**Instructions to follow**. Nothing in the entries may be dropped: restate them word for word.

**Records to process**.
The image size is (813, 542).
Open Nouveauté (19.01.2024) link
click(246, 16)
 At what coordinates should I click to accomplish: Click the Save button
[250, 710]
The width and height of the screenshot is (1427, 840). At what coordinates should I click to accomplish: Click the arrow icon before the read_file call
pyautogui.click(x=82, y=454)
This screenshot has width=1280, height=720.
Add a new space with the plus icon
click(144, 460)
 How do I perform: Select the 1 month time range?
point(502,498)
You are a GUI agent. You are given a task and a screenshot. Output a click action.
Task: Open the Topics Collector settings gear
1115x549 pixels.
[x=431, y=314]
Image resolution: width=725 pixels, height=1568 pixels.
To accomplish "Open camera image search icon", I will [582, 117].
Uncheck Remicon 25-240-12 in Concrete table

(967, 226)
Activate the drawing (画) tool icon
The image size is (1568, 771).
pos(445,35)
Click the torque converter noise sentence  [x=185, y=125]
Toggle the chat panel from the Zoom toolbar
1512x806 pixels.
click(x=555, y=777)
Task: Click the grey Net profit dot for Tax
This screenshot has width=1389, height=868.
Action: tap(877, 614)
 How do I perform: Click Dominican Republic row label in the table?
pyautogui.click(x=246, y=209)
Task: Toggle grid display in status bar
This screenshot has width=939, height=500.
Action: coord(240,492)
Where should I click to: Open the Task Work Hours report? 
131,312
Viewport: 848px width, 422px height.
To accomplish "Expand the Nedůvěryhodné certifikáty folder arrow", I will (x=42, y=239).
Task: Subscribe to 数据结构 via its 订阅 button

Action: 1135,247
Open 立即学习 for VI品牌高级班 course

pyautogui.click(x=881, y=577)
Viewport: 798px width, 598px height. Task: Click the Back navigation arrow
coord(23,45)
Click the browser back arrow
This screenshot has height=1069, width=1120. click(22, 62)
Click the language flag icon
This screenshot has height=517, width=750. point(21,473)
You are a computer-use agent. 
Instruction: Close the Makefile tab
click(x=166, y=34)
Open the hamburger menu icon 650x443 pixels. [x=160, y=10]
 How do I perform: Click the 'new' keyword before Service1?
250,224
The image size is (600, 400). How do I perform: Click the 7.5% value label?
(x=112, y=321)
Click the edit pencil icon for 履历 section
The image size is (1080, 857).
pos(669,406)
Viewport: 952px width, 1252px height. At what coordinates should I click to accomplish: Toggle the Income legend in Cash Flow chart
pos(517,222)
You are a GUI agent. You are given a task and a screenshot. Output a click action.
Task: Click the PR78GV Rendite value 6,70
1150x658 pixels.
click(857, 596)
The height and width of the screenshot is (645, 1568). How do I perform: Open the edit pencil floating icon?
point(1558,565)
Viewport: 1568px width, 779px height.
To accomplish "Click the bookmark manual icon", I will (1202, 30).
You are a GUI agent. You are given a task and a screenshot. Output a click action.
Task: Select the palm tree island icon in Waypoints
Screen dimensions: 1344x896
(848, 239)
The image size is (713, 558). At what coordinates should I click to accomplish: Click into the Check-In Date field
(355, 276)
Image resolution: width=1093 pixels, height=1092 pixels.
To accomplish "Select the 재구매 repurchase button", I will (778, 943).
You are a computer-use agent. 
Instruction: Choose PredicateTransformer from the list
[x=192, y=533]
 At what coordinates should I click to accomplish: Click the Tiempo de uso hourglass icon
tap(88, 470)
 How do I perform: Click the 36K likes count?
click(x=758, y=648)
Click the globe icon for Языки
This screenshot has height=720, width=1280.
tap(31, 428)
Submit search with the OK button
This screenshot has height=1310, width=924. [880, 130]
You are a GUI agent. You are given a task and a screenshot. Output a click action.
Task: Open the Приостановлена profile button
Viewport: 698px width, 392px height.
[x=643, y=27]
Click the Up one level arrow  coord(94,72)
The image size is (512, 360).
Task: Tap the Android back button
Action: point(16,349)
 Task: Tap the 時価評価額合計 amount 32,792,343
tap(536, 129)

**Solution**.
The image size is (813, 542).
Open Nouveauté (19.01.2024) link
click(246, 16)
 At what coordinates should I click to accomplish: Click the Save button
[250, 710]
The width and height of the screenshot is (1427, 840). At what coordinates should I click to accomplish: Click the arrow icon before the read_file call
pyautogui.click(x=82, y=454)
This screenshot has width=1280, height=720.
Add a new space with the plus icon
click(144, 460)
 How do I perform: Select the 1 month time range?
point(502,498)
You are a GUI agent. You are given a task and a screenshot. Output a click action.
Task: Open the Topics Collector settings gear
1115x549 pixels.
[x=431, y=314]
Image resolution: width=725 pixels, height=1568 pixels.
To accomplish "Open camera image search icon", I will [582, 117].
Uncheck Remicon 25-240-12 in Concrete table

(967, 226)
Activate the drawing (画) tool icon
The image size is (1568, 771).
pos(445,35)
Click the torque converter noise sentence  [x=185, y=125]
Toggle the chat panel from the Zoom toolbar
1512x806 pixels.
click(x=555, y=777)
Task: Click the grey Net profit dot for Tax
This screenshot has width=1389, height=868.
Action: tap(877, 614)
 How do I perform: Click Dominican Republic row label in the table?
pyautogui.click(x=246, y=209)
Task: Toggle grid display in status bar
This screenshot has width=939, height=500.
Action: coord(240,492)
Where should I click to: Open the Task Work Hours report? 
131,312
Viewport: 848px width, 422px height.
To accomplish "Expand the Nedůvěryhodné certifikáty folder arrow", I will (x=42, y=239).
Task: Subscribe to 数据结构 via its 订阅 button

Action: 1135,247
Open 立即学习 for VI品牌高级班 course

pyautogui.click(x=881, y=577)
Viewport: 798px width, 598px height. Task: Click the Back navigation arrow
coord(23,45)
Click the browser back arrow
This screenshot has height=1069, width=1120. click(22, 62)
Click the language flag icon
This screenshot has height=517, width=750. point(21,473)
You are a computer-use agent. 
Instruction: Close the Makefile tab
click(x=166, y=34)
Open the hamburger menu icon 650x443 pixels. [x=160, y=10]
 How do I perform: Click the 'new' keyword before Service1?
250,224
The image size is (600, 400). How do I perform: Click the 7.5% value label?
(x=112, y=321)
Click the edit pencil icon for 履历 section
The image size is (1080, 857).
pos(669,406)
Viewport: 952px width, 1252px height. At what coordinates should I click to accomplish: Toggle the Income legend in Cash Flow chart
pos(517,222)
You are a GUI agent. You are given a task and a screenshot. Output a click action.
Task: Click the PR78GV Rendite value 6,70
1150x658 pixels.
click(857, 596)
The height and width of the screenshot is (645, 1568). How do I perform: Open the edit pencil floating icon?
point(1558,565)
Viewport: 1568px width, 779px height.
To accomplish "Click the bookmark manual icon", I will (1202, 30).
You are a GUI agent. You are given a task and a screenshot. Output a click action.
Task: Select the palm tree island icon in Waypoints
Screen dimensions: 1344x896
(848, 239)
The image size is (713, 558). At what coordinates should I click to accomplish: Click into the Check-In Date field
(355, 276)
Image resolution: width=1093 pixels, height=1092 pixels.
To accomplish "Select the 재구매 repurchase button", I will (778, 943).
You are a computer-use agent. 
Instruction: Choose PredicateTransformer from the list
[x=192, y=533]
 At what coordinates should I click to accomplish: Click the Tiempo de uso hourglass icon
tap(88, 470)
 How do I perform: Click the 36K likes count?
click(x=758, y=648)
Click the globe icon for Языки
This screenshot has height=720, width=1280.
tap(31, 428)
Submit search with the OK button
This screenshot has height=1310, width=924. [880, 130]
You are a GUI agent. You are given a task and a screenshot. Output a click action.
Task: Open the Приостановлена profile button
Viewport: 698px width, 392px height.
[x=643, y=27]
Click the Up one level arrow  coord(94,72)
The image size is (512, 360).
Task: Tap the Android back button
Action: point(16,349)
 Task: Tap the 時価評価額合計 amount 32,792,343
tap(536, 129)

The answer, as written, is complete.